TEXT:
Before we move on to the new features of React 18, let's understand some concepts that you might not be familiar with, such as Server Side Rendering, Suspense, and Hydration. If you already know what these are, you can directly go and read the changes section.

  1. Concepts you need to know to understand the changes

  2. Changes in React 18

  3. Final words

  4. Resources

Concepts you need to know to understand the changes

Server Side Rendering

Server-side rendering is all about improving the user experience. It doesn't improve the performance of the application.

In a regular React app, when a page is requested by the client, the server that's hosting the application sends several files as a response. Two of them are important in this context: the first one is the almost empty HTML document, and the other one is the bundle.js file that includes everything inside that app. The app is rendered inside a root div of the almost empty HTML document, depending on the route requested. This is called client-side rendering because client-side resources are used to dynamically render the webpage. So here, the browser will just render the blank HTML document, then parse the bundle.js, re-render the app to show the content. The user initially sees a blank page, and the initial loading time of the webpage depends on the internet speed of the client and the size of the bundle.js file that is downloaded and parsed.

EXERCISE DATA:
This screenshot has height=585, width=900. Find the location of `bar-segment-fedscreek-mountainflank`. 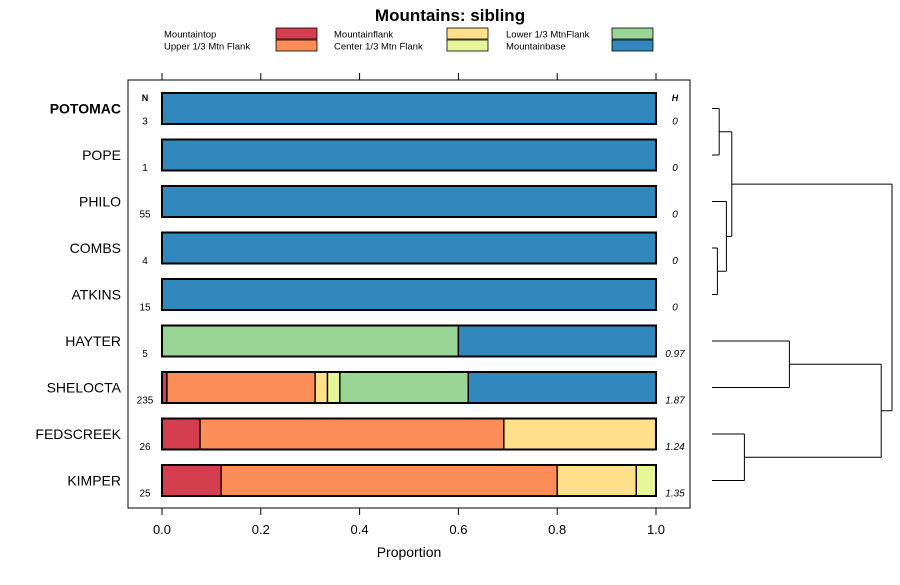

ACTIVITY LIST:
a) Reproduce a passage from the React 18 text above. Begin at the words "2. Changes in" and stop after "of the application.".
b) According to the React 18 text, which two files that the server sends in a regular React app are important in this context?

RESPONSES BY TASK:
a)
2. Changes in React 18

  3. Final words

  4. Resources

Concepts you need to know to understand the changes

Server Side Rendering

Server-side rendering is all about improving the user experience. It doesn't improve the performance of the application.

b) The almost empty HTML document and the bundle.js file that includes everything inside the app.